» Collected data:
_ _ _ _ _

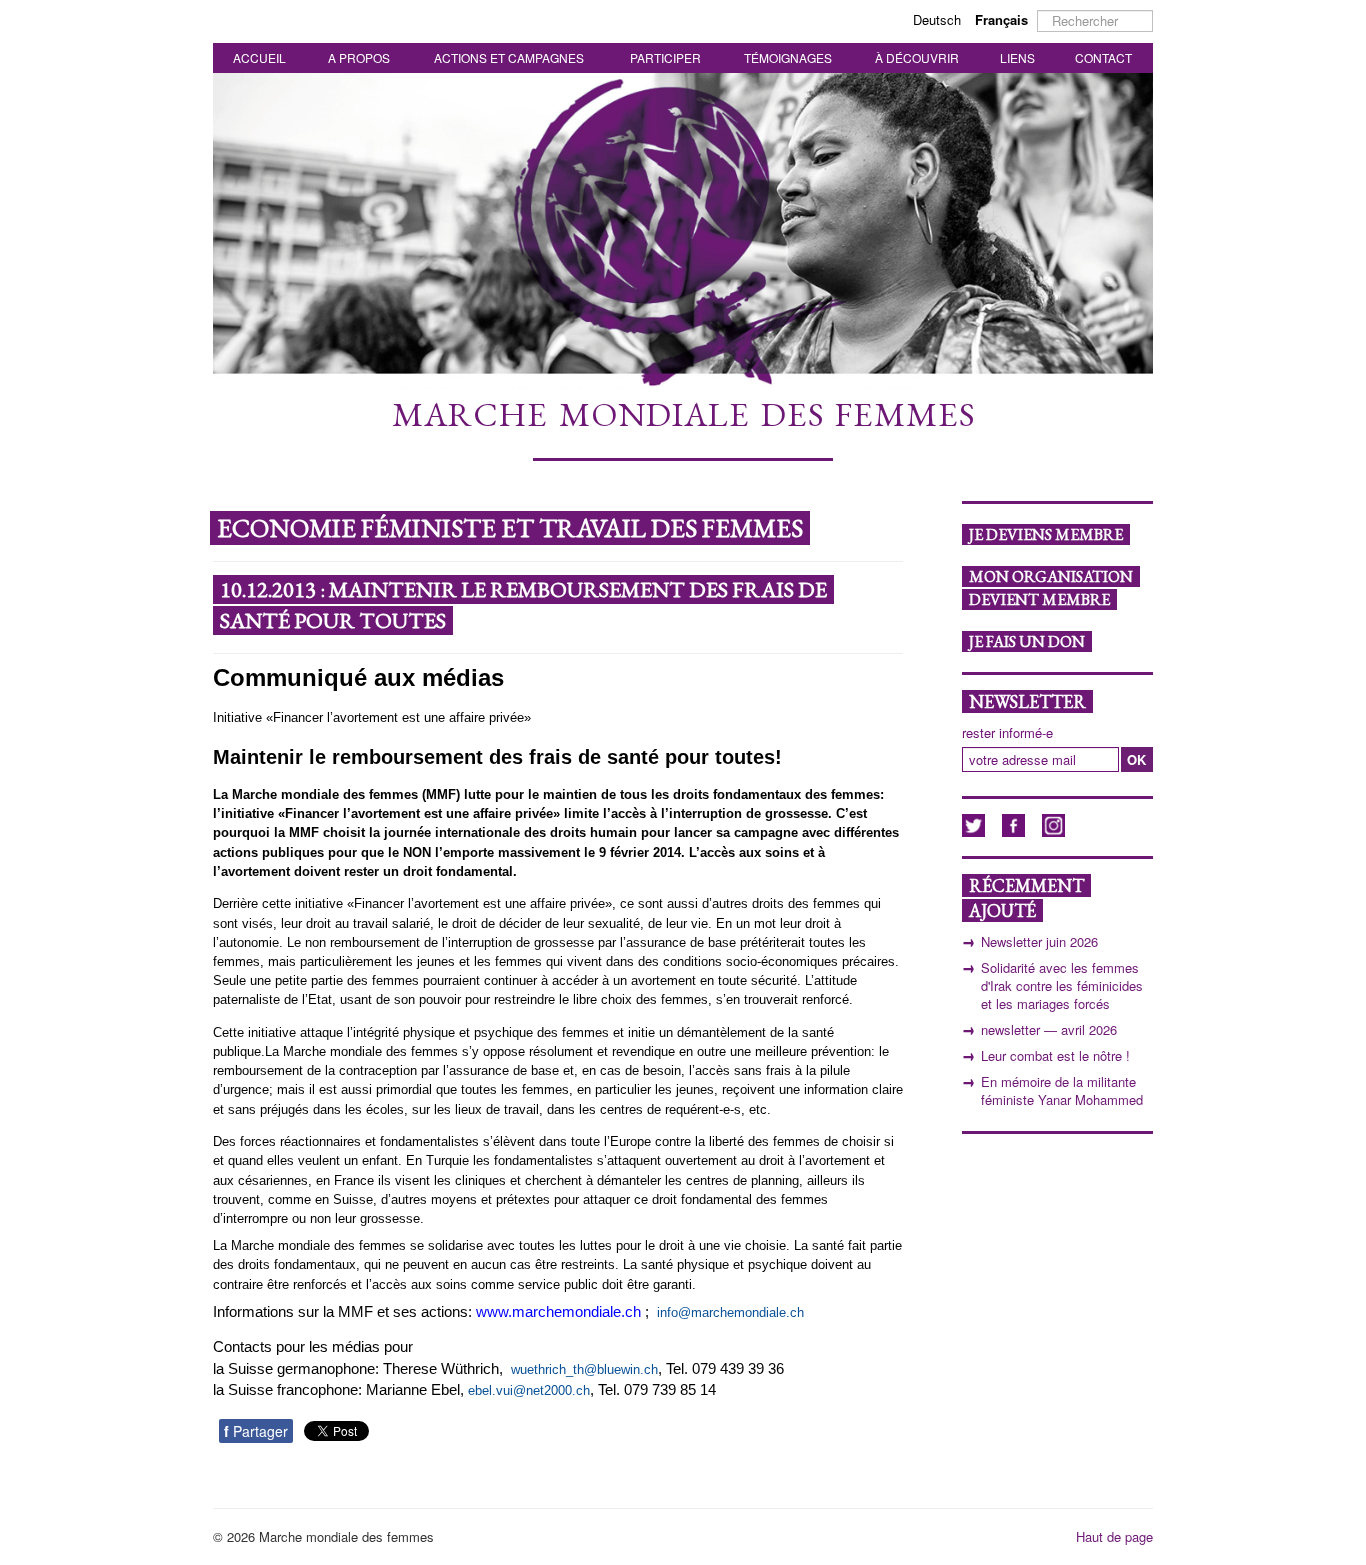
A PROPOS (359, 57)
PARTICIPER (665, 57)
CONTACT (1103, 57)
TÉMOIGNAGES (788, 57)
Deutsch (939, 19)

_ _ _ _ _

Your reply should hold every line above exactly as written and none of the pictures.

» Solution to this task:
A PROPOS (359, 57)
PARTICIPER (665, 57)
CONTACT (1103, 57)
TÉMOIGNAGES (788, 57)
Deutsch (939, 19)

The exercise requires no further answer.